The first voyage to the Mediterranean by Grønland in 1761 can be said to be the world's first oceanographic expedition, as the ship had on board a group of scientists appointed by Frederik V for an expedition to Arabia. The group consisted of linguist Frederik Christian von Haven, surveyor Carsten Niebuhr, naturalist Peter Forsskål, physician Christian Carl Kramer, artist and painter Georg Wilhelm Baurenfeind, and assistant Lars Berggren. One of the explicit tasks of the expedition was to study and describe the marine life in the open sea, including finding the cause of mareel, or milky seas. For this purpose, the expedition was equipped with nets and scrapers, specifically designed to collect samples from the open waters and the bottom at great depth.
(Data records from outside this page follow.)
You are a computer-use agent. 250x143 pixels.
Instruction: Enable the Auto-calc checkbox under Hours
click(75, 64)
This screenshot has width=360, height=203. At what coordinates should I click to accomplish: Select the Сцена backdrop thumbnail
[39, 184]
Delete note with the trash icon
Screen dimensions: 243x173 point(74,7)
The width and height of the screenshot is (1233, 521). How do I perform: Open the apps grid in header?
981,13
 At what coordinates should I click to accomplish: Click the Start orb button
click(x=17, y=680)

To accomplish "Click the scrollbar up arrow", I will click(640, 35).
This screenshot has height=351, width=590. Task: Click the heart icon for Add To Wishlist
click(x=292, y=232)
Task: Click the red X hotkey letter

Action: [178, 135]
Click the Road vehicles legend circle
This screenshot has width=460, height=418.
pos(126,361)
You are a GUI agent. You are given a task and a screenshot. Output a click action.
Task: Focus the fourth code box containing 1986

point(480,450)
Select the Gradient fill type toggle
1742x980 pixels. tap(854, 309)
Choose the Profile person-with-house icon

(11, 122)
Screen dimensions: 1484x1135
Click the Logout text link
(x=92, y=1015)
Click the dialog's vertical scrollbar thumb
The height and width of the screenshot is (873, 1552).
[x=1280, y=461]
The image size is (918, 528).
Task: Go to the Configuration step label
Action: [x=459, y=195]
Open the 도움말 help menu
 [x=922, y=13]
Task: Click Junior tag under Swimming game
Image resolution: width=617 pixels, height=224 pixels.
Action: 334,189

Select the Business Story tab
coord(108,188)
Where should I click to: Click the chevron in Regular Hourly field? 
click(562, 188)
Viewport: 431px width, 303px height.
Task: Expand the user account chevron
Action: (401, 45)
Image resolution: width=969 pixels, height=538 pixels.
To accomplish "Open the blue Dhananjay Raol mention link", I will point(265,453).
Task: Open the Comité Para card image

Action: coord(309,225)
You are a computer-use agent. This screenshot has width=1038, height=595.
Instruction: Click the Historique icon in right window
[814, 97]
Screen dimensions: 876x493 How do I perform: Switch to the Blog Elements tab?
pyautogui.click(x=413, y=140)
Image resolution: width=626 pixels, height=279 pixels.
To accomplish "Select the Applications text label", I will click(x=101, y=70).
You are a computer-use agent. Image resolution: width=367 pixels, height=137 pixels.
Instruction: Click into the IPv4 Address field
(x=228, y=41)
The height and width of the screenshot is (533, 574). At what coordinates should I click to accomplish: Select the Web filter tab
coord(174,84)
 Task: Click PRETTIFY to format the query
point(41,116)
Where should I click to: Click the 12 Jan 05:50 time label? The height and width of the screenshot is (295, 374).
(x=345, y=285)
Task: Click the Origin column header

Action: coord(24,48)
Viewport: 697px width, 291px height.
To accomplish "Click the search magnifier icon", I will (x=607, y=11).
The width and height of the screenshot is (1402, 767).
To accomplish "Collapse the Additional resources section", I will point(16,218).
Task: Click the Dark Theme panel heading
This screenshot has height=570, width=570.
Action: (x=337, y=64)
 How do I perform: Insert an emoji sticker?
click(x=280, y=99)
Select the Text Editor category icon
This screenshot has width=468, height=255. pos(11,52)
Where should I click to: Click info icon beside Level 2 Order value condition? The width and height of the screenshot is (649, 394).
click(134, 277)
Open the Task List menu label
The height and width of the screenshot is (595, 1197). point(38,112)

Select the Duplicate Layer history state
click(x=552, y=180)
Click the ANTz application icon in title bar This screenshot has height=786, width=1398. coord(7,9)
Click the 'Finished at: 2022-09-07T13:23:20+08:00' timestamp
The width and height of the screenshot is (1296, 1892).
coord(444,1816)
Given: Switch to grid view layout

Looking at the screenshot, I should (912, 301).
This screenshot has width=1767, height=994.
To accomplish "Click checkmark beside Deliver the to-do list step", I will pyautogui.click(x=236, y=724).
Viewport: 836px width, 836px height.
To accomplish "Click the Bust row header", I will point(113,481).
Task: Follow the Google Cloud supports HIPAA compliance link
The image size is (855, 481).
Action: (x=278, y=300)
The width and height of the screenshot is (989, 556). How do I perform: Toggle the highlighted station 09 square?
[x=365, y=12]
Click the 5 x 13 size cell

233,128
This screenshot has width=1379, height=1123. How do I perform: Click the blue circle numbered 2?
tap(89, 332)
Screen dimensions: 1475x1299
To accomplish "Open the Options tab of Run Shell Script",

Grønland brought the expedition as far as Cairo, where the expedition continued over land to explore the Arabian Peninsula (in particular present day Yemen) and the Red Sea. Only one member of the expedition, Carsten Niebuhr, survived and returned to Denmark in 1767, but he brought with him the enormous collections, especially those of Forsskål. His descriptions of animals collected, together with drawings and sketches by Baurenfeind, were posthumously published as the book Descriptiones Animalium, which stands out as one of the most important contributions to natural history in the 18th century. Many of the specimens collected by Forskål are today among the most valued treasures of the Natural History Museum of Denmark. Also, the many detailed maps made by Niebuhr and ethnographic observations and artifacts collected by the expedition still today provide one of the most important sources of information about life in 18th-century Yemen.

== Later years ==
Grønland mostly served in Danish waters, but after a major overhaul in 1769, she was again sent to the Mediterranean in 1770 in what is known as the Danish–Algerian War. This time under the command of Commander Count Moltke and in a fleet that also included three other ships of the line, two frigates, two gunboats, and two transport ships, in total 3000 seamen and 516 soldiers. The fleet was sent on a mission to resolve a dispute with the Dey of Algiers about the taxes paid by Dano-Norwegian ships for passage. The fleet, under the command of Admiral Frederik Christian Kaas, bombed Algiers from the sea, but was unsuccessful in making a deal with the Dey. Two years later Greenland again returned to Algiers, this time under the command of Admiral Hoogland, and negotiated a treaty with the Dey.

After returning to Copenhagen, Grønland served as a guard ship and in the last years as part of the moored blockade of Copenhagen, until she was decommissioned in 1791.